Most speech-to-speech translation systems use text as an intermediate mode. So how do you build an automated translator for a language that has no standard written form? A new approach trained neural networks to translate a primarily oral language.
What’s new: Peng-Jen Chen, Kevin Tran, Yilin Yang and teammates at Meta described a system that translates speech between English and Hokkien, which is spoken by millions of people in east Asia.
Key insight: Few people know how to translate between English and Hokkien, which makes it hard to assemble a dataset sufficient for training an English-Hokkien translation model. However, a fair number of people can translate between Mandarin and English and between Mandarin and Hokkien. By translating from English to Mandarin and from Mandarin to Hokkien, it’s possible to build a database of English-Hokkien speech pairs.
The dataset: The authors collected a corpus of English, Mandarin, and Hokkien data. They employed human translators to translate the corpus. They used the translated corpus to synthesize further data.
- The initial corpus comprised (a) videos of Hokkein dramas with subtitles (5.8 hours of which were manually translated from Mandarin text into English text and speech), (b) an existing dataset of Hokkien speech (manually translated into English text and 4.6 hours of English speech), and (c) an existing dataset of English-to-Mandarin speech and text (manually translated into 86 hours of Hokkien speech).
- To synthesize additional English-to-Hokkien speech pairs, the authors used an existing trained model to translate English text with matching speech into Mandarin text. Then, using the Hokkien dramas, they trained a text-to-speech transformer to translate Mandarin text to Hokkien speech. This process yielded 1,500 hours of corresponding English-Hokkien speech.
- They used a similar process to synthesize additional Hokkein-to-English speech pairs (starting with the Hokkien dramas). This process yielded 8,000 hours of corresponding Hokkien-to-English speech.
The translators: Separate speech-to-speech systems with identical architectures translate from Hokkien to English and English to Hokkien, using Mandarin text as a stepping stone between the target languages.
- Given English or Hokkien speech, HuBERT encoders and HiFi-GAN decoders learned to convert English and Hokkien speech to tokens and back.
- Given English or Hokkien speech, separate wav2vec 2.0 transformers learned to convert them into tokens.
- Given English or Hokkein tokens, separate mBART decoders learned to turn them into Mandarin or English text respectively.
- Given the resulting text, two transformer layers learned to translate it into Hokkien or English speech tokens.
- At inference, the HiFi-GAN decoder converts those tokens into speech.

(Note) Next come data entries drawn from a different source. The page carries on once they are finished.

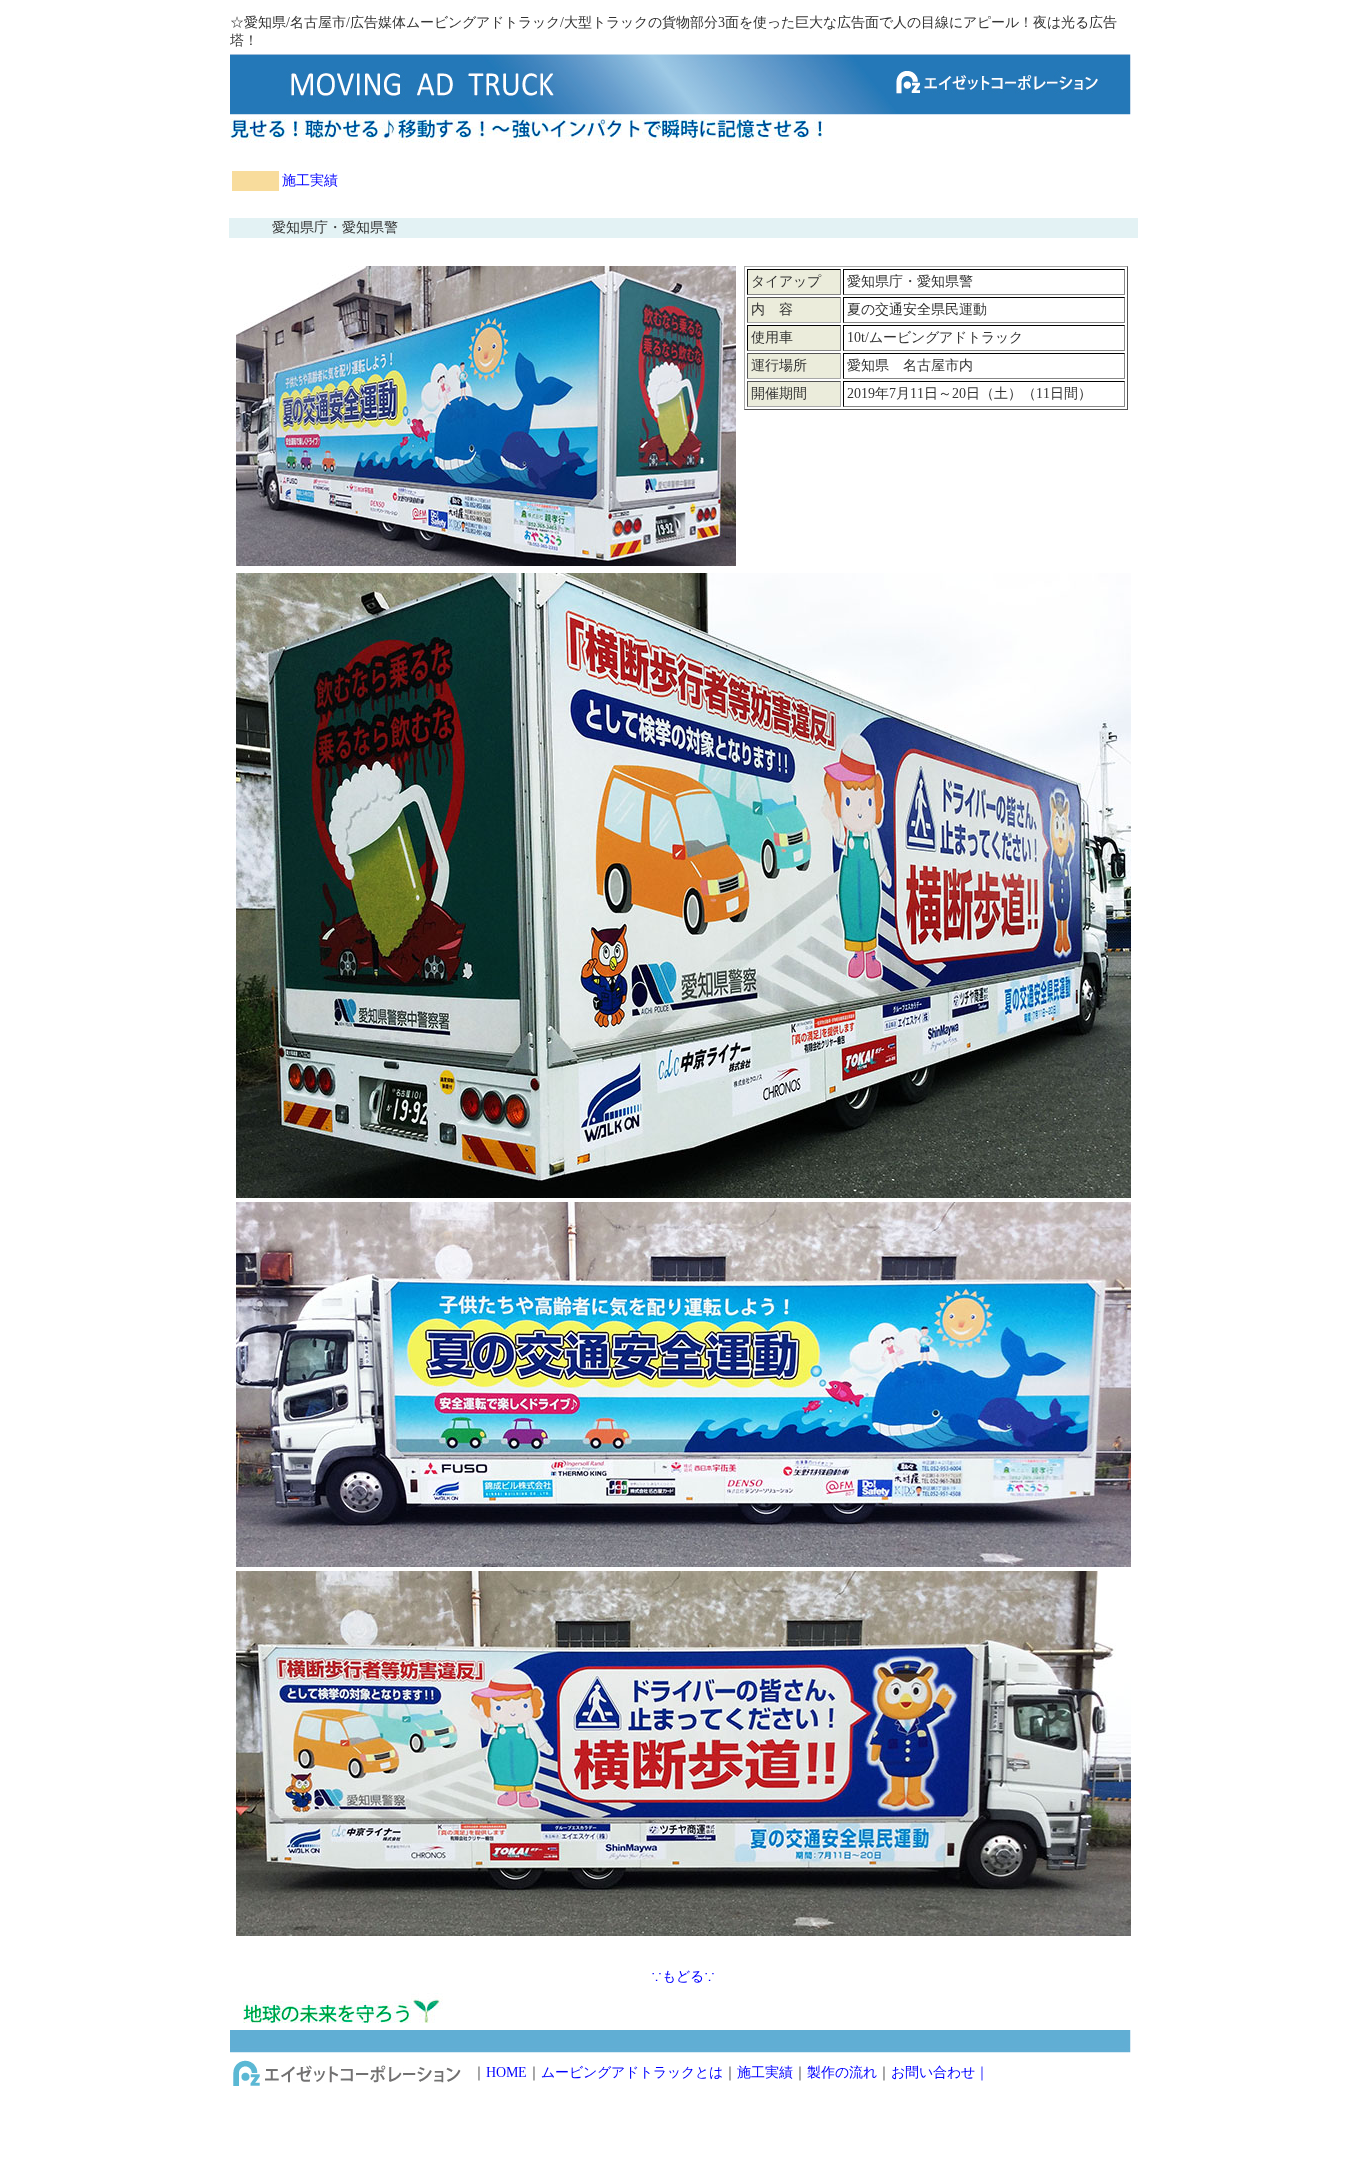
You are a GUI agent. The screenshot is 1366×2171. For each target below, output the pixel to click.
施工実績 (310, 180)
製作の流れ (842, 2072)
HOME (506, 2072)
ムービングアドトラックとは (632, 2072)
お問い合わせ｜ (940, 2072)
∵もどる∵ (683, 1976)
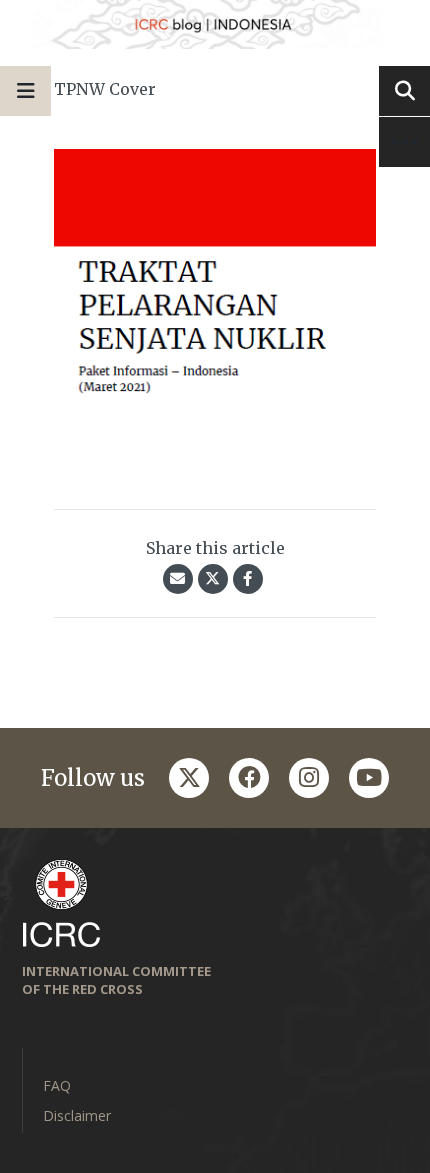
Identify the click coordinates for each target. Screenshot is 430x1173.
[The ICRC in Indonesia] (215, 24)
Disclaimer (77, 1115)
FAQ (57, 1085)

Results: The authors compared their system to a baseline of their own design that translated directly between the spoken languages using an encoder-decoder. They evaluated the systems according to ASR-BLEU, which compares text overlap (higher is better) against reference text after translating speech to text. To render Hokkien speech as text for comparison, they developed a separate model that translated Hokkien speech into a phonetic script called Tâi-lô. Converting English to Hokkien, their system achieved 7.3 ASR-BLEU, whereas the baseline achieved 6 ASR-BLEU. Converting Hokkien to English, their system achieved 12.5 ASR-BLEU, whereas the baseline achieved 8.1 ASR-BLEU. Without the augmented data, both their system and the baseline scored worse by 6 ASR-BLEU to 9 ASR-BLEU.
Why it matters: Forty percent of the world’s languages have no standard written form, which means they’re left out of current translation systems. This method provides a blueprint for machine translation of other primarily oral languages.
Yes, but: Hokkien is spoken in several dialects, some of which are mutually unintelligible. So, while this system presumably serves most Hokkien speakers, it doesn’t serve all of them yet.
We’re thinking: The next step is to hook up the Hokkein-English model to existing translators for other languages. Is it good enough? ASR-BLEU scores in the 7-to-12 range are low compared to scores for, say, English-German, which are around 30. And, because translation errors compound from one language to the next, the more intermediate steps required to reach the target language, the lower the final translation quality. One way or another, we want to hear Hokkien speakers talking to everyone!